This correlates closely with "Huge Upsets Usually Come from Older Fighters."
Boxing matches aren't won by pure strength, otherwise Michael Grant and Nikolay Valuev would be the greatest heavyweights ever. Instead, they're won by strategy and opportunity, a fighter sees something first, and adopts the proper strategy to deal with that. Ali was a master at this. Sugar Ray Robinson was better. Willie Pep, Henry Armstrong and Joe Louis are the greatest fighters of all time because of it.
Say what you will about youth, hunger and ability, but when a young fighter comes into a match with an older fighter and quickly becomes a 7-1 or 8-1 underdog, it's because bettors know that it takes more than just Ortiz's youth and passion to win. Experience counts, and it's enough to make Floyd the heavy favorite.
Ortiz's loss to Maidana indicates that he doesn't always show up on the big stage. Considering the fates of guys who do show up on the big stage—De La Hoya, Castillo, Corrales and Hatton, for example—it's hard to imagine Ortiz having a different fate.
He got thoroughly outclassed on Face Off with Max Kellerman, and it took his second big-time fight for Ortiz to finally show up. He seems to need a trial run to truly perform, and he hasn't had a trial run for this type of fight. Not even close.
In almost every boxer's mind—Ortiz's and Pacquiao's included—there is a "Cinderella" narrative, of working your way up from nothing, becoming champion by hard work and perseverance. It is a lionization of the underdog, and a rags-to-riches story that is perhaps the most common in all of boxing. A poor kid works his way to the top, becomes champion, and then when his moment is up, the next great champion arises from the masses.
Mayweather is different. He doesn't believe this. In his mind, he is always the champion because he was born to be the best. He never needed to become anything. He just needed to let other people know how great he inherently is.
This means that, unlike many fighters—who will panic and wonder if they're on the wrong side of history when pressured by a hungry young fighter like Ortiz—Mayweather will stay calm.
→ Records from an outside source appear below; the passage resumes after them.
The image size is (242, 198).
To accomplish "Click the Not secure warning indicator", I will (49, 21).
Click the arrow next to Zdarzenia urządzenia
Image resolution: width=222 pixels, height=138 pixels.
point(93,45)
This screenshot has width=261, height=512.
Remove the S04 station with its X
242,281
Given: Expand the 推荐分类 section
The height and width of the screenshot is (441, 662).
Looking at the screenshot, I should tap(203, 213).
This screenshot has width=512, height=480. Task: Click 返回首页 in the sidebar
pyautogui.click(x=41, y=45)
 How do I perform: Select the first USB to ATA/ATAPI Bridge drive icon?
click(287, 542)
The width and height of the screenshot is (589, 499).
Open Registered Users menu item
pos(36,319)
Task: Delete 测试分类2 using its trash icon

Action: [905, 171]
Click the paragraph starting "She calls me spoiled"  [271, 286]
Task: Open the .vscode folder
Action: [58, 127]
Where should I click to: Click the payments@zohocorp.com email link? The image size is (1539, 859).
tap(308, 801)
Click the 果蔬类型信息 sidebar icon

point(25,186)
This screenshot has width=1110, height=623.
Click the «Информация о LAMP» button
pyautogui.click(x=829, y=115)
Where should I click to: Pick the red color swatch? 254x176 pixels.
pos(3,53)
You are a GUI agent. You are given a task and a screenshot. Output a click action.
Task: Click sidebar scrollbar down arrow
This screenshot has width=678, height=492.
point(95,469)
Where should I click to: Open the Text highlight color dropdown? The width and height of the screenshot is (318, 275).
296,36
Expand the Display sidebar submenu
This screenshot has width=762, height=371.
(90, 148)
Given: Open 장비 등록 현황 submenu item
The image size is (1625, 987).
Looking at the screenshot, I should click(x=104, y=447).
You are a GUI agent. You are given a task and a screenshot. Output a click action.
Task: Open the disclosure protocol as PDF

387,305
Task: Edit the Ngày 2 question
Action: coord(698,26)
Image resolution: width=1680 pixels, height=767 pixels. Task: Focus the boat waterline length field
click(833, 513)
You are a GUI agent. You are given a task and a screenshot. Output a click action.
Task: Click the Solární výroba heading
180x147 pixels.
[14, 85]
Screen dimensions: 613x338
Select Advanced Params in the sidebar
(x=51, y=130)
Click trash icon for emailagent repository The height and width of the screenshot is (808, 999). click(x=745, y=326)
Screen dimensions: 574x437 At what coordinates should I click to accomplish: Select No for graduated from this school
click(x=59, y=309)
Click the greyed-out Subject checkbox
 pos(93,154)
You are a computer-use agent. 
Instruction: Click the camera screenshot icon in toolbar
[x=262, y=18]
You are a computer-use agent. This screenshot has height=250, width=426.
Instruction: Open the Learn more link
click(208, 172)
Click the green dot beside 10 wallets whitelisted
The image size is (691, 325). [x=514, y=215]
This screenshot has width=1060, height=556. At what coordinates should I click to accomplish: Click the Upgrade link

Every hit he takes will make him more determined to punish Ortiz, and prove him wrong. It is not Mayweather's moment to lose, and it will take a lot more than Ortiz to change that.
It's tempting to say Mayweather's cockiness and confidence will finally cost him. It's tempting to say that a quicker, more powerful fighter will be able to beat him. It's tempting to say that Mayweather's speed has gone and his opponent has a competitive advantage.
Every time I've done that, I've been wrong.
We've all had a moment in the past where we've doubted Mayweather. We thought he was taking it too far. It might have been in the second Castillo fight. It might have been against Gatti. Perhaps against De La Hoya. Maybe Marquez could beat him. Some notable boxing observers thought Mosley, a big-game fighter, would be the guy.
And some people now think Ortiz can be that guy. Unlikely.
HBO wants you to think that, because giving Ortiz a chance of winning helps them sell this fight. But Ortiz won't win. I've given you 10 reasons why. Mayweather can give you another 41.
And he has said he wants Pacquiao next. Victor Ortiz can't stand in the way of history.